- INSTRUCTIONS
- A) Answer these questions about the thread on proving that the expression is a polynomial, one per line:
(i) In what area of study does the expression appear?
(ii) The eigenvalues of which operators does the expression stand for?
(iii) In the reply, proving that the symmetric sum is a polynomial in the variables is said to be equivalent to proving it is a polynomial in what?
- B) Retype the lines of the rows that start at the line containing "Open camera icon next to comment box" and end at the line containing "pyautogui.click(x=397, y=802)". Leave the pictures out of your answer.

- QUOTED TEXT
____
How can we prove that the expression
$$\gamma_{m k}(\lambda)=\sum_{i=1}^{m}\left(\lambda_{m i}+m-1\right)^{k} \prod_{j \neq i}\left(1-\frac{1}{\lambda_{m i}-\lambda_{m j}}\right)$$
is a polynomial in the variables $\lambda_{m1},...,\lambda_{mm}$, for all $m \geq 1 $ and $ m\geq k \geq 1$?
For a bit of context, this expression appears when studying Gelfand-Tsetlin representations in representation theory of Lie algebras, and it stands for the eigenvalues of operators $c_{mk}$ (which are the generators of the Gelfand-Tsetlin subalgebra of the enveloping algebra $\mathfrak{U}(\mathfrak{gl}(n))$) acting on a $\mathfrak{gl}(n)$-module $L(\lambda)$, when given in terms of some integer entries $\lambda_{mk}$. But it appears it can be proven without heavy machinery, although I tried and had no success.
Any ideas?
For a fixed $\,m=n\,$, let $\,\lambda_i = \lambda_{ni}\,$ and let $\displaystyle\,\sigma_k(\lambda) = \sum_{i=1}^{n} \lambda_{i}^{k} \prod_{j \neq i}\left(1-\frac{1}{\lambda_{i}-\lambda_{j}}\right)\,$. Since $\,\gamma_{mK}(\lambda)\,$ is a linear combination of $\,\sigma_k(\lambda)\,\big|_{\,k=0,1,\dots,K}\,$, it is enough to prove that $\,\sigma_k(\lambda)\,$ is a polynomial in $\,\lambda_i\,\big|_{\,i=1,2,\dots,n}\,$ for $\,k \ge 0\,$. Since $\,\sigma_k(\lambda)\,$ is symmetric in $\,\lambda_i\,$, this is equivalent to proving that it is a polynomial in the elementary symmetric polynomials i.e. the coefficients of $\displaystyle\,p(z)= \prod_{i=1}^n(z-\lambda_i)\,$.
____
- DATA SHOWN
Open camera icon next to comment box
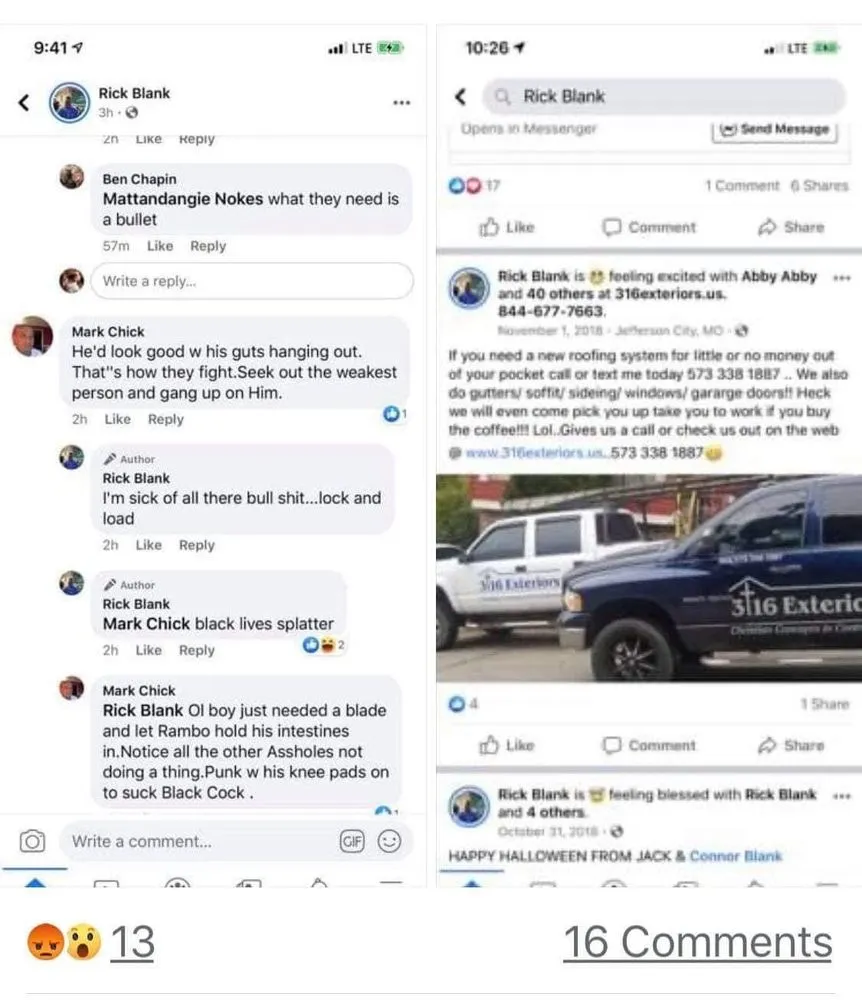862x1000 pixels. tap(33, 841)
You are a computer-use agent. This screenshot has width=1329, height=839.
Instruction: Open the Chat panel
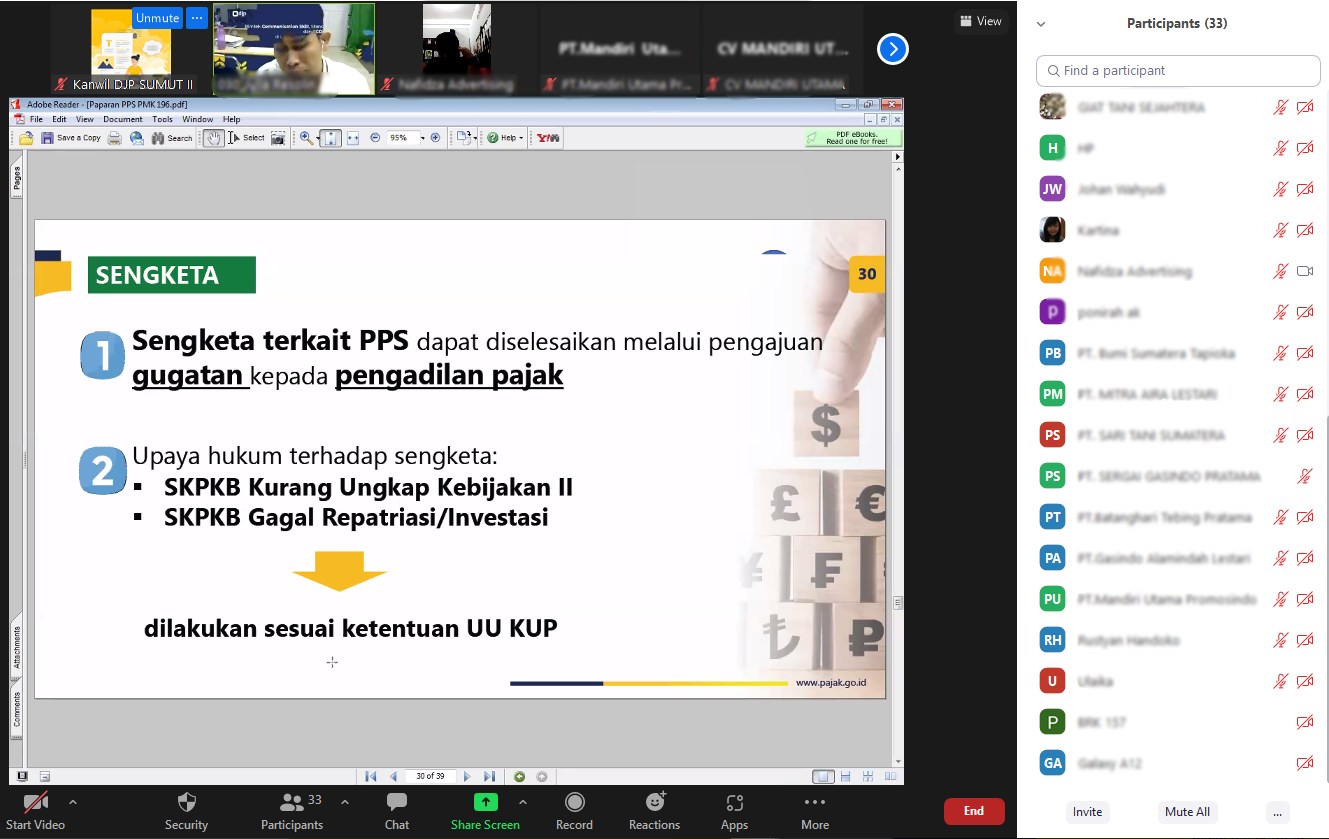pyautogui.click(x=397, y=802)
____
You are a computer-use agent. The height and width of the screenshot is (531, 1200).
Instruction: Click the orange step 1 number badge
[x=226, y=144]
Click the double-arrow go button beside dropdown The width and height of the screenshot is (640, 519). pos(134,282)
____
- RESPONSES
- A)
(i) It appears in the study of Gelfand-Tsetlin representations, in the representation theory of Lie algebras.
(ii) It stands for the eigenvalues of the operators c_mk, the generators of the Gelfand-Tsetlin subalgebra of the enveloping algebra U(gl(n)), acting on a gl(n)-module L(λ).
(iii) It is equivalent to proving that it is a polynomial in the elementary symmetric polynomials, which are the coefficients of p(z), the product of (z − λ_i) for i from 1 to n.

- B)
Open camera icon next to comment box
862x1000 pixels. tap(33, 841)
You are a computer-use agent. This screenshot has width=1329, height=839.
Instruction: Open the Chat panel
pyautogui.click(x=397, y=802)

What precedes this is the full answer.